Artem Artemenka (Facebook)

Alireza Afshari: Library space and innovation


My name is Alireza Afshari (called Ali), and I work as a library manager for outreach library activities at the Public Library of Stockholm. In addition to this, I will as of the beginning of October also assume responsibilities for a couple of branch libraries. My question concerns one of these libraries.

As David, April and Caroline I am also curious about space and innovation. My case is somehow different from theirs because I work at a public library: In November this year Stockholm Public Library will open its latest and newest library within an area with many immigrants and a high level of unemployment among the youth. I think the best way to encourage our young users to come to the library is to offer activities which are somehow different from schools, such as Maker Space, fab lab etc. In Sweden, as far as I know, there is no public library which offers learning workshops in this way. Denmark and Finland have already started using library spaces for learning workshops with the help of laser-cutters, 3D-printers and so on. The question is how we can combine these kinds of workshops with literature? In other words: How do we combine innovation and tradition?

Alireza Afshari

Nastassia Zharskaya and Aliaksei Zhylik: Open access practices


We’d like to know about Open access practices in different countries. First, are they widespread in your communities? Do you have special laws which determine forming, using and spreading of Open access information resources?
And second, how can the libraries involve researchers, scholarly societies, research organizations, universities etc in the Open access movement? How do they promote Open access policies and educate researchers about its advantages?

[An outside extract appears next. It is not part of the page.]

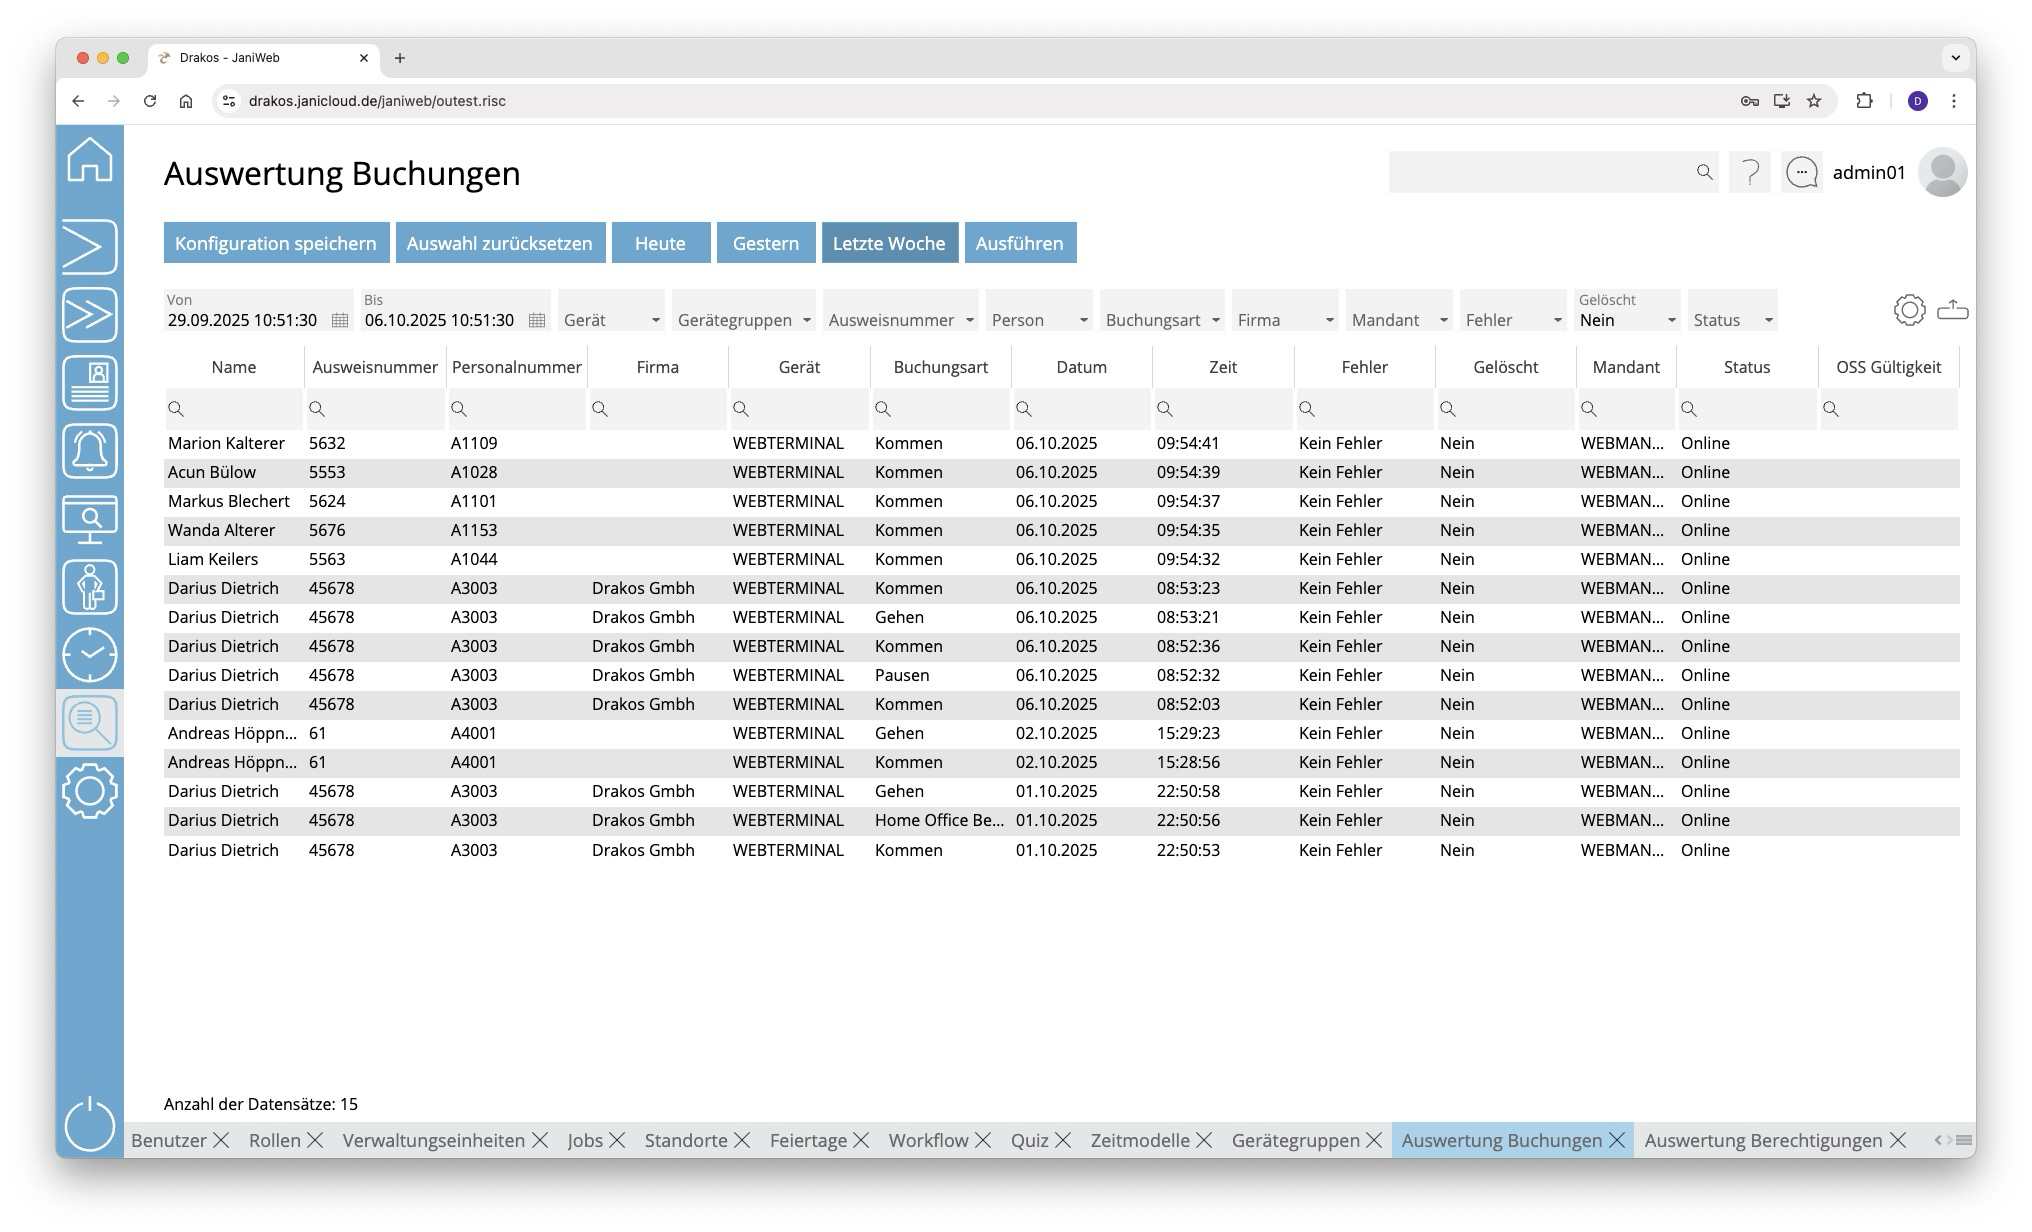
Task: Expand the Buchungsart dropdown filter
Action: pos(1215,320)

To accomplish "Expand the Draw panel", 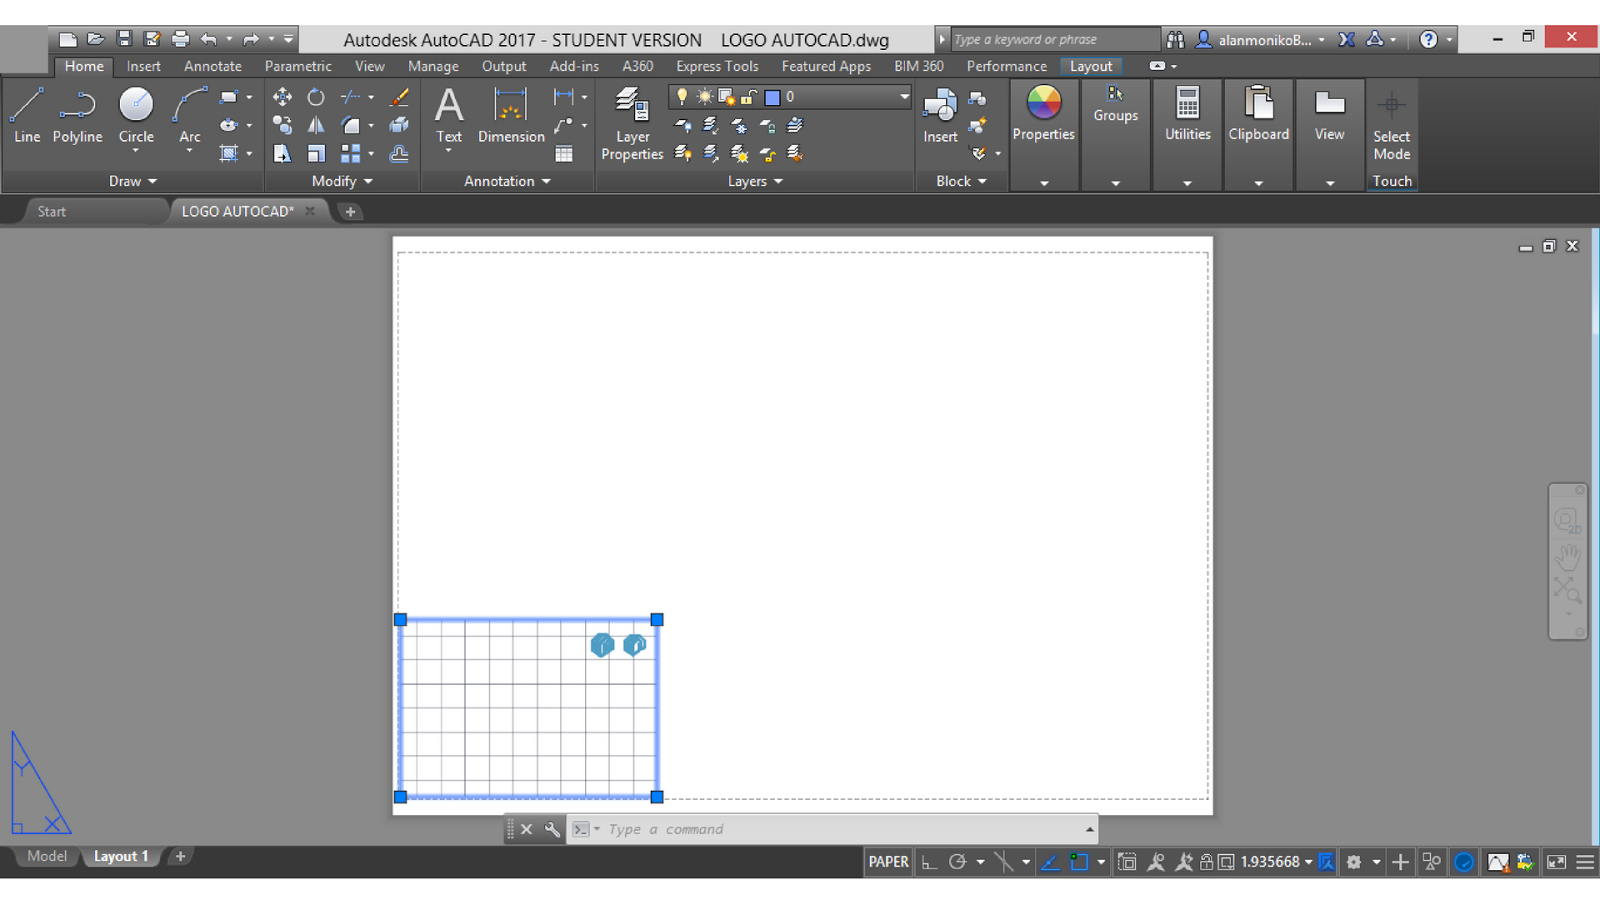I will pos(133,181).
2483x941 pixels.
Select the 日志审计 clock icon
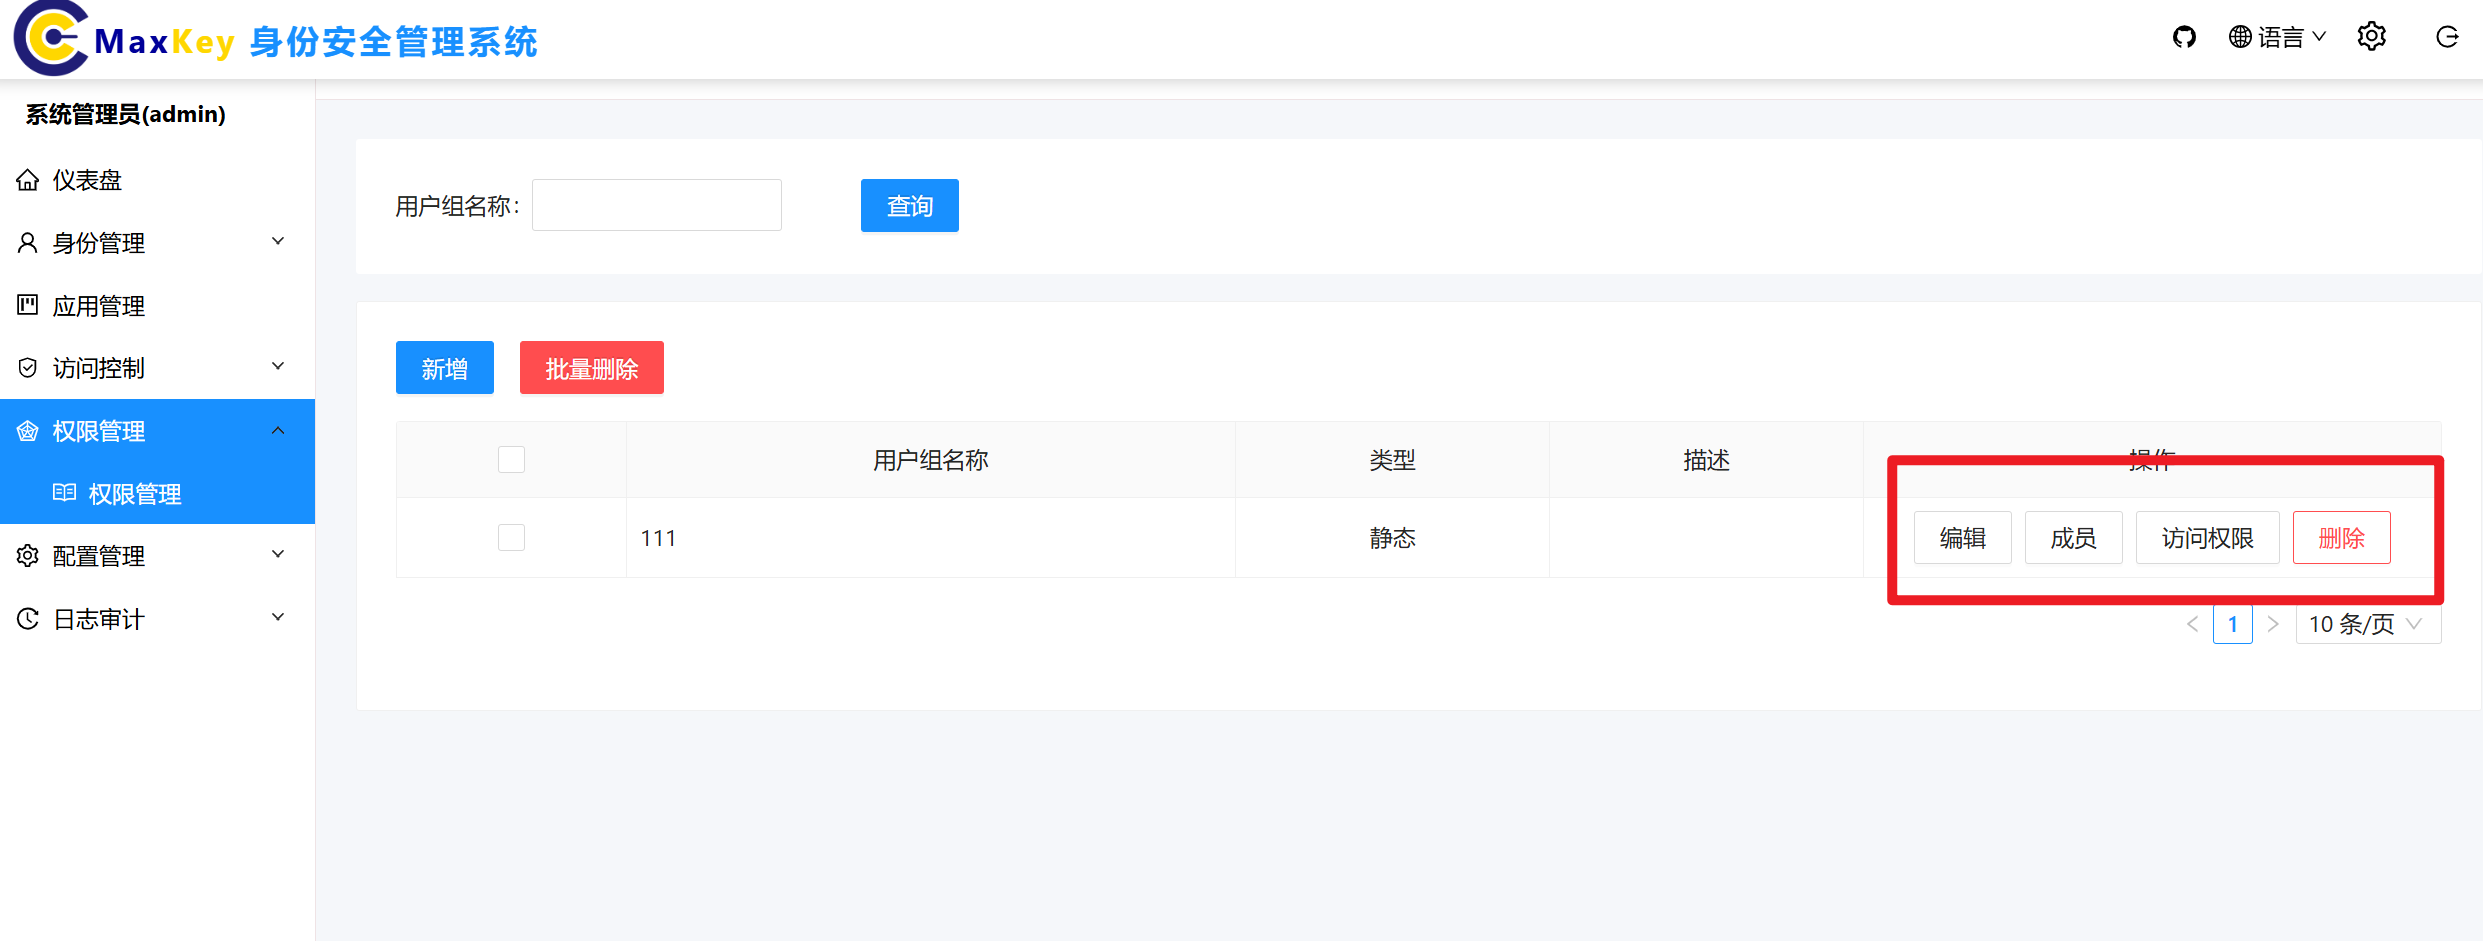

Best wishes and see you soon!

Nastassia Zharskaya (Facebook) and Aliaksei Zhylik (Facebook)

Zolotareva Nadejda: Librarian – is not only a valuable brain


If your work is not attractive, you can do it. If people think that your work is not prestigious, you prove it.
If you are happy to go to work and your friends doubt that you work in the library, open your own secret.
I love to advertise and do my job fun. It’s not difficult, I just wanted something new, and adventures will find you.